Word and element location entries

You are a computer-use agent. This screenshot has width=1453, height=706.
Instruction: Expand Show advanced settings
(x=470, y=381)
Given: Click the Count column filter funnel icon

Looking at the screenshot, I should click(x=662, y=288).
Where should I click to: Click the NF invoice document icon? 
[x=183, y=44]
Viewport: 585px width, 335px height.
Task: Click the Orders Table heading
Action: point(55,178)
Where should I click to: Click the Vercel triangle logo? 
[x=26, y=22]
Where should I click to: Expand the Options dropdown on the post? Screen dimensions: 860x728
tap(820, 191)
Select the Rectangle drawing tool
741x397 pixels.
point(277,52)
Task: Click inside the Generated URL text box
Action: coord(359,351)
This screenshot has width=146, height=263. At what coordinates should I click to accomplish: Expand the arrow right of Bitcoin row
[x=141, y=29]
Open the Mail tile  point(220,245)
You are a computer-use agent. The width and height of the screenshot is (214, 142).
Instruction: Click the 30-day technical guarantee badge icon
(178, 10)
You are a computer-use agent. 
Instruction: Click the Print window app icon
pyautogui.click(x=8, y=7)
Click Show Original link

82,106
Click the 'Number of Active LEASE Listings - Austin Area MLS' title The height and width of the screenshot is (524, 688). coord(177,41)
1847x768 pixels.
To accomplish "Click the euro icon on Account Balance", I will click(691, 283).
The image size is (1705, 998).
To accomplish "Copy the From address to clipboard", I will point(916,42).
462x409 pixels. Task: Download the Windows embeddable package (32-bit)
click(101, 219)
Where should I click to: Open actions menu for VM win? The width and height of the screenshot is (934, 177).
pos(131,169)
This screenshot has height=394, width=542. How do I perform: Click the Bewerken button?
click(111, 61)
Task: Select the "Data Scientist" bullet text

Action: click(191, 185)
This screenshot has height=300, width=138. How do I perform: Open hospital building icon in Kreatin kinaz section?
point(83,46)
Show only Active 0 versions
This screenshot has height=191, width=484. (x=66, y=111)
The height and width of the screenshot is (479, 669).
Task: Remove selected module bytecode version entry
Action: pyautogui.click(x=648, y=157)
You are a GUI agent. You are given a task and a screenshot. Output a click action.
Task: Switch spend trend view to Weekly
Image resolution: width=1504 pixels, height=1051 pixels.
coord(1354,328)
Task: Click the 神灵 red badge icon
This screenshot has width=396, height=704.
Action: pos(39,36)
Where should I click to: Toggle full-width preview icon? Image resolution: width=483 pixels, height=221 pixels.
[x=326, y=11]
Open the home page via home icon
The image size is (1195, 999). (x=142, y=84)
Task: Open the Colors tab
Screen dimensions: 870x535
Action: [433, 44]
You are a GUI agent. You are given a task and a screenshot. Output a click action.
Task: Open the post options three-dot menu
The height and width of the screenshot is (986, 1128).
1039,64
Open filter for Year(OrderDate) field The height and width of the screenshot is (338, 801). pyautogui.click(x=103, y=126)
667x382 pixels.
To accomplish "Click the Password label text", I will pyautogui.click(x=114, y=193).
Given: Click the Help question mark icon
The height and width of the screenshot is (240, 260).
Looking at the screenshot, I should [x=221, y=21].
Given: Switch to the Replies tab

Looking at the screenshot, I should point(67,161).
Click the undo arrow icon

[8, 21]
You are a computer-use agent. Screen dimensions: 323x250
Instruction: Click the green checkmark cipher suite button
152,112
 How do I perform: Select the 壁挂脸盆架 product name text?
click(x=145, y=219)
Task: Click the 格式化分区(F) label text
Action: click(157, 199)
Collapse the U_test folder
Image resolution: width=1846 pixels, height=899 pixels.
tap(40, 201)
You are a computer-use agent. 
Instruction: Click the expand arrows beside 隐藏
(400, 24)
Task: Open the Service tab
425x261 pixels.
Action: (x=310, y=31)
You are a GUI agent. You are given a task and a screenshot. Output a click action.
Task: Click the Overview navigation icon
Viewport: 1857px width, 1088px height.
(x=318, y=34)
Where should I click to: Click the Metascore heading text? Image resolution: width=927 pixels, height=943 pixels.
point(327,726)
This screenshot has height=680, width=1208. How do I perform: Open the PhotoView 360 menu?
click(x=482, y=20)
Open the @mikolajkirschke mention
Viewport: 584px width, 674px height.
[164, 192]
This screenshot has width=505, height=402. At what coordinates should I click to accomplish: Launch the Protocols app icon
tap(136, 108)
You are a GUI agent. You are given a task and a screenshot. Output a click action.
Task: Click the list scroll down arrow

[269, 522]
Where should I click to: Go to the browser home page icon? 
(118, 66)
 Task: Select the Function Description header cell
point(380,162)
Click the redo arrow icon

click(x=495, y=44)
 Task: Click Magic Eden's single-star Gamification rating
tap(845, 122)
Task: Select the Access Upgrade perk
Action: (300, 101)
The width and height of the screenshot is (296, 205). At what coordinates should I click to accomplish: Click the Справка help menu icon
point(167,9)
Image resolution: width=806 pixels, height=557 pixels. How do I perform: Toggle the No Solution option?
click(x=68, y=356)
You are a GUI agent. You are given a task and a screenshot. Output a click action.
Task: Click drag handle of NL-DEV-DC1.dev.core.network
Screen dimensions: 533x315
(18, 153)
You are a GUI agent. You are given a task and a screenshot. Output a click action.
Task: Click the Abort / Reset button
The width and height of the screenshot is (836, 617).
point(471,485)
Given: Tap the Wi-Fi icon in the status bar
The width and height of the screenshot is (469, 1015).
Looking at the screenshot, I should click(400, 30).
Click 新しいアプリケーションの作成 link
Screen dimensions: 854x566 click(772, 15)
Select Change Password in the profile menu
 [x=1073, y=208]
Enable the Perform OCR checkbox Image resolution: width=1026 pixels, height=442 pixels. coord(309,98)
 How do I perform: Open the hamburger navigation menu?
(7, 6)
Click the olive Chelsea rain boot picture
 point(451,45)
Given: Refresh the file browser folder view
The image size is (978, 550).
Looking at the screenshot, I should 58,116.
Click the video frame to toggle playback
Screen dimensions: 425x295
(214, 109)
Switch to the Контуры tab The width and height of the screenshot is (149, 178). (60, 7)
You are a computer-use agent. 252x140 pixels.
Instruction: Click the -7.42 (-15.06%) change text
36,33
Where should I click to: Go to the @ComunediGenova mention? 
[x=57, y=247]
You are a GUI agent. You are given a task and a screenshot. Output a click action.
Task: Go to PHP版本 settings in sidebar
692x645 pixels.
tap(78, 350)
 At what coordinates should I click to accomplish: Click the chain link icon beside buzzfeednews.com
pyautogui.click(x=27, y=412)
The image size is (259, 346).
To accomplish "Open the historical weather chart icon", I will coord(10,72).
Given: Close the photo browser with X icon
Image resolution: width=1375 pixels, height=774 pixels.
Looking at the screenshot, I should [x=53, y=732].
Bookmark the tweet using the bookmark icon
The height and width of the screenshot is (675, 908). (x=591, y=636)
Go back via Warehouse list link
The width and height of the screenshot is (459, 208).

▶ _To be done_:
Repeat every one of the entries above word for word.

▶ _Correct answer_:
You are a computer-use agent. This screenshot has width=1453, height=706.
Instruction: Expand Show advanced settings
(x=470, y=381)
Given: Click the Count column filter funnel icon

Looking at the screenshot, I should click(x=662, y=288).
Where should I click to: Click the NF invoice document icon? 
[x=183, y=44]
Viewport: 585px width, 335px height.
Task: Click the Orders Table heading
Action: point(55,178)
Where should I click to: Click the Vercel triangle logo? 
[x=26, y=22]
Where should I click to: Expand the Options dropdown on the post? Screen dimensions: 860x728
tap(820, 191)
Select the Rectangle drawing tool
741x397 pixels.
point(277,52)
Task: Click inside the Generated URL text box
Action: coord(359,351)
This screenshot has width=146, height=263. At what coordinates should I click to accomplish: Expand the arrow right of Bitcoin row
[x=141, y=29]
Open the Mail tile  point(220,245)
You are a computer-use agent. The width and height of the screenshot is (214, 142).
Instruction: Click the 30-day technical guarantee badge icon
(178, 10)
You are a computer-use agent. 
Instruction: Click the Print window app icon
pyautogui.click(x=8, y=7)
Click Show Original link

82,106
Click the 'Number of Active LEASE Listings - Austin Area MLS' title The height and width of the screenshot is (524, 688). coord(177,41)
1847x768 pixels.
To accomplish "Click the euro icon on Account Balance", I will click(691, 283).
The image size is (1705, 998).
To accomplish "Copy the From address to clipboard", I will point(916,42).
462x409 pixels. Task: Download the Windows embeddable package (32-bit)
click(101, 219)
Where should I click to: Open actions menu for VM win? The width and height of the screenshot is (934, 177).
pos(131,169)
This screenshot has height=394, width=542. How do I perform: Click the Bewerken button?
click(111, 61)
Task: Select the "Data Scientist" bullet text

Action: click(191, 185)
This screenshot has height=300, width=138. How do I perform: Open hospital building icon in Kreatin kinaz section?
point(83,46)
Show only Active 0 versions
This screenshot has height=191, width=484. (x=66, y=111)
The height and width of the screenshot is (479, 669).
Task: Remove selected module bytecode version entry
Action: pyautogui.click(x=648, y=157)
You are a GUI agent. You are given a task and a screenshot. Output a click action.
Task: Switch spend trend view to Weekly
Image resolution: width=1504 pixels, height=1051 pixels.
coord(1354,328)
Task: Click the 神灵 red badge icon
This screenshot has width=396, height=704.
Action: pos(39,36)
Where should I click to: Toggle full-width preview icon? Image resolution: width=483 pixels, height=221 pixels.
[x=326, y=11]
Open the home page via home icon
The image size is (1195, 999). (x=142, y=84)
Task: Open the Colors tab
Screen dimensions: 870x535
Action: [433, 44]
You are a GUI agent. You are given a task and a screenshot. Output a click action.
Task: Open the post options three-dot menu
The height and width of the screenshot is (986, 1128).
1039,64
Open filter for Year(OrderDate) field The height and width of the screenshot is (338, 801). pyautogui.click(x=103, y=126)
667x382 pixels.
To accomplish "Click the Password label text", I will pyautogui.click(x=114, y=193).
Given: Click the Help question mark icon
The height and width of the screenshot is (240, 260).
Looking at the screenshot, I should [x=221, y=21].
Given: Switch to the Replies tab

Looking at the screenshot, I should point(67,161).
Click the undo arrow icon

[8, 21]
You are a computer-use agent. Screen dimensions: 323x250
Instruction: Click the green checkmark cipher suite button
152,112
 How do I perform: Select the 壁挂脸盆架 product name text?
click(x=145, y=219)
Task: Click the 格式化分区(F) label text
Action: click(157, 199)
Collapse the U_test folder
Image resolution: width=1846 pixels, height=899 pixels.
tap(40, 201)
You are a computer-use agent. 
Instruction: Click the expand arrows beside 隐藏
(400, 24)
Task: Open the Service tab
425x261 pixels.
Action: (x=310, y=31)
You are a GUI agent. You are given a task and a screenshot. Output a click action.
Task: Click the Overview navigation icon
Viewport: 1857px width, 1088px height.
(x=318, y=34)
Where should I click to: Click the Metascore heading text? Image resolution: width=927 pixels, height=943 pixels.
point(327,726)
This screenshot has height=680, width=1208. How do I perform: Open the PhotoView 360 menu?
click(x=482, y=20)
Open the @mikolajkirschke mention
Viewport: 584px width, 674px height.
[164, 192]
This screenshot has width=505, height=402. At what coordinates should I click to accomplish: Launch the Protocols app icon
tap(136, 108)
You are a GUI agent. You are given a task and a screenshot. Output a click action.
Task: Click the list scroll down arrow

[269, 522]
Where should I click to: Go to the browser home page icon? 
(118, 66)
 Task: Select the Function Description header cell
point(380,162)
Click the redo arrow icon

click(x=495, y=44)
 Task: Click Magic Eden's single-star Gamification rating
tap(845, 122)
Task: Select the Access Upgrade perk
Action: (300, 101)
The width and height of the screenshot is (296, 205). At what coordinates should I click to accomplish: Click the Справка help menu icon
point(167,9)
Image resolution: width=806 pixels, height=557 pixels. How do I perform: Toggle the No Solution option?
click(x=68, y=356)
You are a GUI agent. You are given a task and a screenshot. Output a click action.
Task: Click drag handle of NL-DEV-DC1.dev.core.network
Screen dimensions: 533x315
(18, 153)
You are a GUI agent. You are given a task and a screenshot. Output a click action.
Task: Click the Abort / Reset button
The width and height of the screenshot is (836, 617).
point(471,485)
Given: Tap the Wi-Fi icon in the status bar
The width and height of the screenshot is (469, 1015).
Looking at the screenshot, I should click(400, 30).
Click 新しいアプリケーションの作成 link
Screen dimensions: 854x566 click(772, 15)
Select Change Password in the profile menu
 [x=1073, y=208]
Enable the Perform OCR checkbox Image resolution: width=1026 pixels, height=442 pixels. coord(309,98)
 How do I perform: Open the hamburger navigation menu?
(7, 6)
Click the olive Chelsea rain boot picture
 point(451,45)
Given: Refresh the file browser folder view
The image size is (978, 550).
Looking at the screenshot, I should 58,116.
Click the video frame to toggle playback
Screen dimensions: 425x295
(214, 109)
Switch to the Контуры tab The width and height of the screenshot is (149, 178). (60, 7)
You are a computer-use agent. 252x140 pixels.
Instruction: Click the -7.42 (-15.06%) change text
36,33
Where should I click to: Go to the @ComunediGenova mention? 
[x=57, y=247]
You are a GUI agent. You are given a task and a screenshot. Output a click action.
Task: Go to PHP版本 settings in sidebar
692x645 pixels.
tap(78, 350)
 At what coordinates should I click to accomplish: Click the chain link icon beside buzzfeednews.com
pyautogui.click(x=27, y=412)
The image size is (259, 346).
To accomplish "Open the historical weather chart icon", I will coord(10,72).
Given: Close the photo browser with X icon
Image resolution: width=1375 pixels, height=774 pixels.
Looking at the screenshot, I should [x=53, y=732].
Bookmark the tweet using the bookmark icon
The height and width of the screenshot is (675, 908). (x=591, y=636)
Go back via Warehouse list link
The width and height of the screenshot is (459, 208).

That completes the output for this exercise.